One of the side effects of all this overcrowding, and especially all of this trying to all go to the same “nice” places, is that we have interactions with others in tight quarters that can be less than polite. In fact, what has brought this to mind is some kerfuffles I have had lately. I wish I could claim that this is about what has been done to me, but the truth is that I have been as much of the problem as a victim of the problem. Kim has pointed that out to me and she wonders if I have simply shortened my fuse or if I have become less tolerant, as often happens as part of aging. I like to think of myself as a non-elitist who cares about my fellow man. But as the old joke all too correctly characterizes, all too often I show my love for humanity and yet hate the people crowding in around me.
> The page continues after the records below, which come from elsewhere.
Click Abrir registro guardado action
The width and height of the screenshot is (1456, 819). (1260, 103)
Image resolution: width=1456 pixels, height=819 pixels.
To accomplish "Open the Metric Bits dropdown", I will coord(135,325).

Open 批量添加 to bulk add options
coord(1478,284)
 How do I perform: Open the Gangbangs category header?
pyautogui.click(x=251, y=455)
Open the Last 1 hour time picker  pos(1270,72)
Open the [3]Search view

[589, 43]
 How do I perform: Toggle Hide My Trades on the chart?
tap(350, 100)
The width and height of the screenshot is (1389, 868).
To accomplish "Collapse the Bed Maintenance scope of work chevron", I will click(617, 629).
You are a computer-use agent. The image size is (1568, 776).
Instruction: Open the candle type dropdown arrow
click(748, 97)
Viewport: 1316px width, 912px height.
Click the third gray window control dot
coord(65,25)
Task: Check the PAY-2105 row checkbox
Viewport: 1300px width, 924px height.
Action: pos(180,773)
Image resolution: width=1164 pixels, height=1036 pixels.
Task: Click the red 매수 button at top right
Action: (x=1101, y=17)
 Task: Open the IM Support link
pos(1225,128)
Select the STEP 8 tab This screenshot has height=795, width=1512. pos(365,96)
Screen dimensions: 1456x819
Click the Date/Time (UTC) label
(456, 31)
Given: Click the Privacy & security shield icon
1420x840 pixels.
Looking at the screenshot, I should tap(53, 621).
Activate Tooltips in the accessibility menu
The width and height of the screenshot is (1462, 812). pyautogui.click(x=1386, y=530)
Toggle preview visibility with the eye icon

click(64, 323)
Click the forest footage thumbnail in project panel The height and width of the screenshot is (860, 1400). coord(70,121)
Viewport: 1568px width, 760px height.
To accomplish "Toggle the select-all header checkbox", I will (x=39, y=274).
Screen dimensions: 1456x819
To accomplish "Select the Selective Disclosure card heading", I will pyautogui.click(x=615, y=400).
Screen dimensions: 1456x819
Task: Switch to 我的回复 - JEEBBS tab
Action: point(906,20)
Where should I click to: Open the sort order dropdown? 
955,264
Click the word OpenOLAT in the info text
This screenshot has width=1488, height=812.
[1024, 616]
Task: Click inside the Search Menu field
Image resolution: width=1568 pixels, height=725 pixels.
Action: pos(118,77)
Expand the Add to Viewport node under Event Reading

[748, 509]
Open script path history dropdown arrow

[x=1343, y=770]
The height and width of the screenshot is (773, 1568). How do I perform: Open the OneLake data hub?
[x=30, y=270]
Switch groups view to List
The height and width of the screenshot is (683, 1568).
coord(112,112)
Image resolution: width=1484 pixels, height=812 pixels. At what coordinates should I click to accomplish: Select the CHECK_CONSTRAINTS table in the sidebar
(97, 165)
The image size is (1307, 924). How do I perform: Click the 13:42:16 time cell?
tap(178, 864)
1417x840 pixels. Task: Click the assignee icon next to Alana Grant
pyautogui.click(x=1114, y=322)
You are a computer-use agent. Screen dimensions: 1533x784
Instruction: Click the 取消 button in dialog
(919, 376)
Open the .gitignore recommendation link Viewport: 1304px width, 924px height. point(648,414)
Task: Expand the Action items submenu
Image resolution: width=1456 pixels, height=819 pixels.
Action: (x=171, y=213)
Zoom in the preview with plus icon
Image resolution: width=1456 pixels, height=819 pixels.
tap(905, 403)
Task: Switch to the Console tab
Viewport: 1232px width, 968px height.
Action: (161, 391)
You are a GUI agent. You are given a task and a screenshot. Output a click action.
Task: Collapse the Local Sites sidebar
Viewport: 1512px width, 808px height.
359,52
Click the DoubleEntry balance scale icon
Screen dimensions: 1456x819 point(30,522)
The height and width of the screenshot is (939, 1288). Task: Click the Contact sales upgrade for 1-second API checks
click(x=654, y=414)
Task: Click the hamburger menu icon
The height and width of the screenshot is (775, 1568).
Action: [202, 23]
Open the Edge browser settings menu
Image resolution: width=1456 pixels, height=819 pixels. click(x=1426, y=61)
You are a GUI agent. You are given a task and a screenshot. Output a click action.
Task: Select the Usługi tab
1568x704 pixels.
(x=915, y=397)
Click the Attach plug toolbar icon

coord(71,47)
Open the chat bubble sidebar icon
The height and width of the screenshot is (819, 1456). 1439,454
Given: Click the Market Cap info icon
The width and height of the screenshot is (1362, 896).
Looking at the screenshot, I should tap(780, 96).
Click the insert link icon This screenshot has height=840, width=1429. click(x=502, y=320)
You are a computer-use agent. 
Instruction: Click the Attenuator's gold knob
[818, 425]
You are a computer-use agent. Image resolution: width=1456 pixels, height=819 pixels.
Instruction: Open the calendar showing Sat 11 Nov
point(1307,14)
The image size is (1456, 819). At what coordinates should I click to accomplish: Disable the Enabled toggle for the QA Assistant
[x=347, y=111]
On the Jet Blue flight to JFK, Kim and I were flying what Jet Blue calls their Mint service. No one likes First Class, but who can dislike mint? These are bigger, lie-flat seats in the front of the plane with nice big tv screens, a nice meal menu and extra-attentive service, for which one pays a hefty multiple of an economy seat and service. These are only available on longer, mostly transcontinental or overseas flights. We are regular users of the service and have what Jet Blue calls Mosaic frequent flyer status. I have no real ethical problem using this service since it’s available to anyone who is willing to pay the price. As such, as exclusive as it might seem, it really isn’t exclusive at all, just pricey. Mint service includes nice noise-canceling headphones….usually. But this time the attendants said they only had 8 headsets for 16 Mint passengers. Due to a set of circumstances, my immediate request for a set (I had no awareness of the shortage) went unmet and when they finally got to me again they were out and had only regular earbuds. I was not happy. I felt I should have been at the head of that line, but they saw things differently. If my tv is broken on a flight, I’m not happy, but I know it’s not the attendant”s fault. This seemed more like an attendant issue. It didn’t help that they were both of ethnic origin and spoke with less crispness than the King’s English. To be blunt, I lost my temper and made a fuss. Now I did go up to the galley mid-flight and offer a true and unhedged apology, which was graciously accepted. And when disembarking, I did find in the overhead compartment the other bag of headsets that they claimed was not onboard. But none of that matters. I was rude and they were rude back and none of us should have gone there. Life is too short and we are too overcrowded on this planet for anything but civility. I will work to do better, because that’s all I can control.